EXERCISE – Needed from the data below: all lines that contain the word "document".

[Stored items]
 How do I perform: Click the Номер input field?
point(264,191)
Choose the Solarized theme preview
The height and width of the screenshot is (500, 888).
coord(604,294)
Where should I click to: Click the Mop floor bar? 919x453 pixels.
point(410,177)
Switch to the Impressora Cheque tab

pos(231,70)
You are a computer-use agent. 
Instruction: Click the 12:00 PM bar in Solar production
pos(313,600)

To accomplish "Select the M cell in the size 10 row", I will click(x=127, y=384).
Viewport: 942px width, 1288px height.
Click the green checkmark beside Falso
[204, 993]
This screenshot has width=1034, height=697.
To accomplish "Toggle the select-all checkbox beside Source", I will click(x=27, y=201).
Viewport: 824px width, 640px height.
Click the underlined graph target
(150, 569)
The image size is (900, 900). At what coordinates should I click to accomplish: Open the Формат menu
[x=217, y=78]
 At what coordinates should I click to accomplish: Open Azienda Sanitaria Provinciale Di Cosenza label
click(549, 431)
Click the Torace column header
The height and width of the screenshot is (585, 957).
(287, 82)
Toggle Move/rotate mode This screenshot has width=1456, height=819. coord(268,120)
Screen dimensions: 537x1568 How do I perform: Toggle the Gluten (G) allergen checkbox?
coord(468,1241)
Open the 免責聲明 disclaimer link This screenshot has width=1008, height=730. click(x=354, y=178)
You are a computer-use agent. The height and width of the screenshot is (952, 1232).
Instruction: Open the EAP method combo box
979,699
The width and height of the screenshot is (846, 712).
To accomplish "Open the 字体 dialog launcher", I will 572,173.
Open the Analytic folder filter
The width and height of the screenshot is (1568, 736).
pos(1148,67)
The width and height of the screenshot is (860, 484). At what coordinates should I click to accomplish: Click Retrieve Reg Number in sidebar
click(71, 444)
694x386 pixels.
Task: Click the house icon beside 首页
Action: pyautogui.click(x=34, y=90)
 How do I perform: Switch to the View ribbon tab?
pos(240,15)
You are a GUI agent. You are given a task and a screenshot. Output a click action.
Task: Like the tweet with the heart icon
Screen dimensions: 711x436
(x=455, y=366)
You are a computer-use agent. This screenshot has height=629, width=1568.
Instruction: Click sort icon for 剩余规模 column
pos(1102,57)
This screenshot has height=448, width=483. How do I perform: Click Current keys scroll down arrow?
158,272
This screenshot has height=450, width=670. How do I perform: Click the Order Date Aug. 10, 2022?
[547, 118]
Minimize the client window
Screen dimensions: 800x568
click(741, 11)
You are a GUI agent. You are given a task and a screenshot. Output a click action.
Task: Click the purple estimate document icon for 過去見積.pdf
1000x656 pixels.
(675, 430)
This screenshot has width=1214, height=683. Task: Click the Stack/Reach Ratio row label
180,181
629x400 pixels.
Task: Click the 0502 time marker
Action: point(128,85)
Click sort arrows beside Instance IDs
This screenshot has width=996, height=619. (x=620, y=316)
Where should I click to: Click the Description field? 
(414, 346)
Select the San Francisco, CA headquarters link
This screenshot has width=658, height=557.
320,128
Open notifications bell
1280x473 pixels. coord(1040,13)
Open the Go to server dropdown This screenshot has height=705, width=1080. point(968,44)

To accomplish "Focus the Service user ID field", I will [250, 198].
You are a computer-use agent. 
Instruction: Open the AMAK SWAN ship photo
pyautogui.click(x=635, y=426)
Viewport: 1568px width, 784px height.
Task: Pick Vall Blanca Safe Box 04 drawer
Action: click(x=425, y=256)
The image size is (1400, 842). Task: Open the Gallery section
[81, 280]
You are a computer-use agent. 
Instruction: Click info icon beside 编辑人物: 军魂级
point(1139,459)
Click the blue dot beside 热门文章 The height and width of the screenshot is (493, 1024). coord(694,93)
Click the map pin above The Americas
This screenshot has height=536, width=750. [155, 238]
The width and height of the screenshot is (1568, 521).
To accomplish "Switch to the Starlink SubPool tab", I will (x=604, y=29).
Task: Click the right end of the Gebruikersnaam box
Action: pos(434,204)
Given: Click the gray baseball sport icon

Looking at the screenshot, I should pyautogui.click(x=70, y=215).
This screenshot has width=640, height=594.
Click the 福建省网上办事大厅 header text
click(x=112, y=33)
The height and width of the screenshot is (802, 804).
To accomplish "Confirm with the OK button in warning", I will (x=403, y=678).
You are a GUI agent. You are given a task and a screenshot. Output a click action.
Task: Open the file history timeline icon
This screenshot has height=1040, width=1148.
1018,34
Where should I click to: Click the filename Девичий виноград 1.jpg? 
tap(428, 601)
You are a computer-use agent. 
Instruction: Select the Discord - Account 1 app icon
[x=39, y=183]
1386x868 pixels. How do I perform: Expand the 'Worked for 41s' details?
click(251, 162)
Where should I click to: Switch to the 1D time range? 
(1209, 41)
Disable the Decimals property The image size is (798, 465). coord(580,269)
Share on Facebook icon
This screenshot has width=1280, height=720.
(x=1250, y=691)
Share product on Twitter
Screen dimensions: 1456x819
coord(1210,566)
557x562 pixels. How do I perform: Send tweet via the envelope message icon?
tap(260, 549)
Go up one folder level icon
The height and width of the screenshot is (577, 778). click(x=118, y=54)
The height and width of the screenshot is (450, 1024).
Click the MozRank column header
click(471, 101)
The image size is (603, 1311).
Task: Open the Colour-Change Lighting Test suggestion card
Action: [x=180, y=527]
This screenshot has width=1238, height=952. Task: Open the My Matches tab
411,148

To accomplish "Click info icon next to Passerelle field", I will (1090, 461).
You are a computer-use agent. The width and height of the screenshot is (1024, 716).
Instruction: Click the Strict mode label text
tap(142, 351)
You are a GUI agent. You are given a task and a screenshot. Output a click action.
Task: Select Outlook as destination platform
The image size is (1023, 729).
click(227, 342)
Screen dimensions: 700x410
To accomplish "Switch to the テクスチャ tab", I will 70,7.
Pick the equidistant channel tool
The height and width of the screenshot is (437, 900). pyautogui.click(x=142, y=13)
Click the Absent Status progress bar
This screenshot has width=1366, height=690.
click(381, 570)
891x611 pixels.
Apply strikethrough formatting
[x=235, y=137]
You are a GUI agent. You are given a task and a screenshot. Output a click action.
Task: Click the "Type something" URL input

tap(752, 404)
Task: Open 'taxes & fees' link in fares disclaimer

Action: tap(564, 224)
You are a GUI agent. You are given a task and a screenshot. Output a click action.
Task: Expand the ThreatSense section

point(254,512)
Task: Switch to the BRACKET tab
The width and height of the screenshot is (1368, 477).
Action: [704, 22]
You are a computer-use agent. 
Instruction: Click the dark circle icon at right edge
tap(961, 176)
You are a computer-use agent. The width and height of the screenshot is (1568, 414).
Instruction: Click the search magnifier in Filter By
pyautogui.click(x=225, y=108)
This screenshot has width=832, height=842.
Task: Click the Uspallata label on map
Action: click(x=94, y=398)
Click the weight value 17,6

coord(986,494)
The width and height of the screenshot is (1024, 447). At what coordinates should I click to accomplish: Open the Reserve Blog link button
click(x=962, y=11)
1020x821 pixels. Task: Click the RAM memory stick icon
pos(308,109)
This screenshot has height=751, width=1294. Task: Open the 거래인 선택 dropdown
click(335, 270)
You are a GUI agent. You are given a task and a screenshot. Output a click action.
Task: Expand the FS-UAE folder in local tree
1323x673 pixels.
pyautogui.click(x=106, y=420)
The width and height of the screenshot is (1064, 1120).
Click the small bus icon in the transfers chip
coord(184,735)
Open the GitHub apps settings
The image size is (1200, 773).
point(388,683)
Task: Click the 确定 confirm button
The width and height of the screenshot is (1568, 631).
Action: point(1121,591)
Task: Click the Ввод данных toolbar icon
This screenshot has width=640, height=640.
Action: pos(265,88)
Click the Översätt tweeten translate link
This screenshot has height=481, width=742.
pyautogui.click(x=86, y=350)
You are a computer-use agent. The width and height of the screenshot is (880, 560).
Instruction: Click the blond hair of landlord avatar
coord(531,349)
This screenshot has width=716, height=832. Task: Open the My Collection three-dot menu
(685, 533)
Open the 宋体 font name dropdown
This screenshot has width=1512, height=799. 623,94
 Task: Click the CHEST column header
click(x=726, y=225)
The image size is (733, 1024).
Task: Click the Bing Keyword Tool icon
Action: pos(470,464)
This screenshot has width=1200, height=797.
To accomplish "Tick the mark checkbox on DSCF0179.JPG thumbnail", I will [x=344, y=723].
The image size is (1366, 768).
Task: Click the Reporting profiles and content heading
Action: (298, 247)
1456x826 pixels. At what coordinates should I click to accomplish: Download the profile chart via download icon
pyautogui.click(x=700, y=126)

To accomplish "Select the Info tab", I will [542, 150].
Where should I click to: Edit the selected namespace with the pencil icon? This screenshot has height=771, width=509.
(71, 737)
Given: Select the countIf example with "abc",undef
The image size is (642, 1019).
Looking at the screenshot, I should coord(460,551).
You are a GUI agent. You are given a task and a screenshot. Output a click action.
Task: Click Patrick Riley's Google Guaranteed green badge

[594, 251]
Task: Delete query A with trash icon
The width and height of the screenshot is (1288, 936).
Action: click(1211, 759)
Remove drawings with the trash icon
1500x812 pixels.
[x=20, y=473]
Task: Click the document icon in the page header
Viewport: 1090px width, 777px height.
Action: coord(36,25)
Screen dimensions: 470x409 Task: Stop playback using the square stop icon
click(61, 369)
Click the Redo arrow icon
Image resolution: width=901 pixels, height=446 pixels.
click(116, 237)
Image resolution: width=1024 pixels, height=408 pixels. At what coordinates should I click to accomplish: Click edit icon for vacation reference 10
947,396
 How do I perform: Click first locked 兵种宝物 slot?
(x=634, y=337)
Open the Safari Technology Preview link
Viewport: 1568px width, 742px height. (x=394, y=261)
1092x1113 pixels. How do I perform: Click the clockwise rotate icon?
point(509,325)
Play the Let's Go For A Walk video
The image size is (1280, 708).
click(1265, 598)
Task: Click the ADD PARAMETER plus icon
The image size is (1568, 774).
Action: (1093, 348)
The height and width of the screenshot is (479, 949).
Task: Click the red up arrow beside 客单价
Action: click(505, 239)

RESULT OF THE TASK –
Task: Click the purple estimate document icon for 過去見積.pdf
Task: Click the document icon in the page header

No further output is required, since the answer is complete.